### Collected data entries
*** Begin section ***

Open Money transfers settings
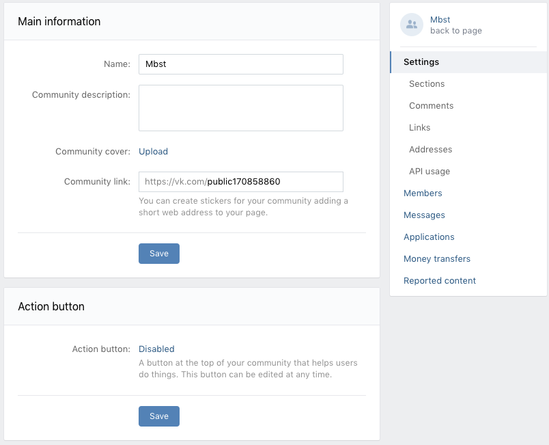This screenshot has width=549, height=445. pyautogui.click(x=436, y=259)

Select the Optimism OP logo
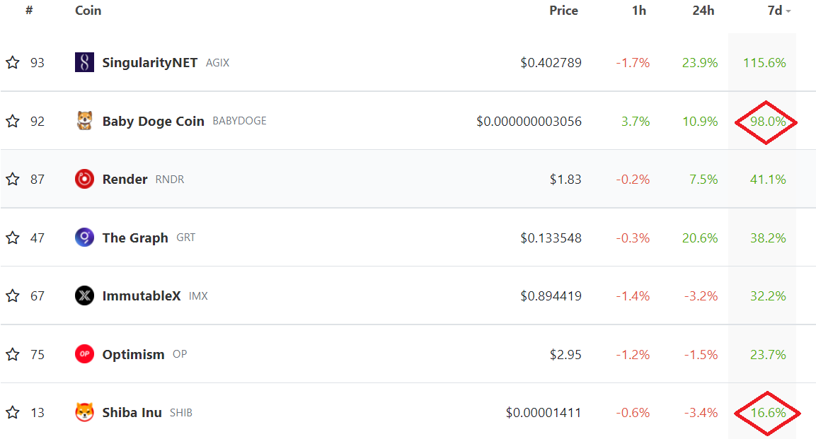(x=84, y=353)
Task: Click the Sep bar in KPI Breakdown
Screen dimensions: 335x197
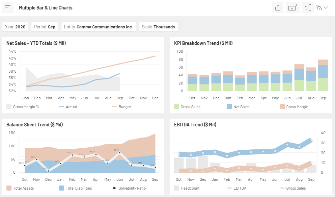Action: (323, 75)
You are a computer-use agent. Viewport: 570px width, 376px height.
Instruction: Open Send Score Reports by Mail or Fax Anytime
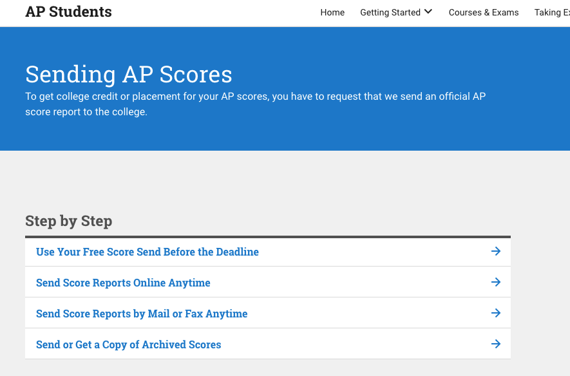click(142, 314)
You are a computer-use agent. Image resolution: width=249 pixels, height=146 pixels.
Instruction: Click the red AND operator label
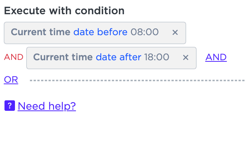[x=14, y=57]
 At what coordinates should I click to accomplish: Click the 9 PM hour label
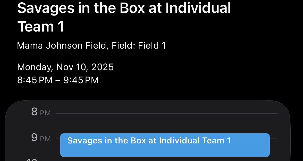tap(41, 138)

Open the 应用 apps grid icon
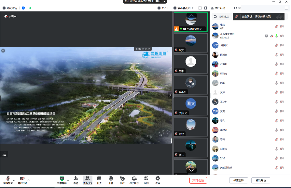click(x=146, y=180)
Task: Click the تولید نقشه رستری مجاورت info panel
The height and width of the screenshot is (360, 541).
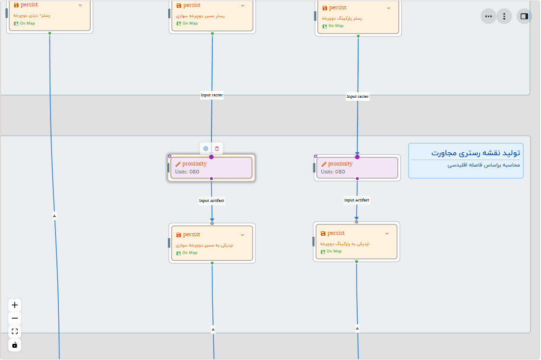Action: coord(465,161)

*** End section ***

### Task
Look above for the line containing "Screen dimensions: 335x197", then retype it and each line after it to the end of the records, exactly and without pictures.

### Answer area
Screen dimensions: 335x197
Action: (323, 75)
You are a computer-use agent. Viewport: 570px width, 376px height.
Instruction: Open Send Score Reports by Mail or Fax Anytime
click(142, 314)
You are a computer-use agent. Image resolution: width=249 pixels, height=146 pixels.
Instruction: Click the red AND operator label
[x=14, y=57]
 At what coordinates should I click to accomplish: Click the 9 PM hour label
tap(41, 138)

Open the 应用 apps grid icon
click(x=146, y=180)
Task: Click the تولید نقشه رستری مجاورت info panel
The height and width of the screenshot is (360, 541).
Action: coord(465,161)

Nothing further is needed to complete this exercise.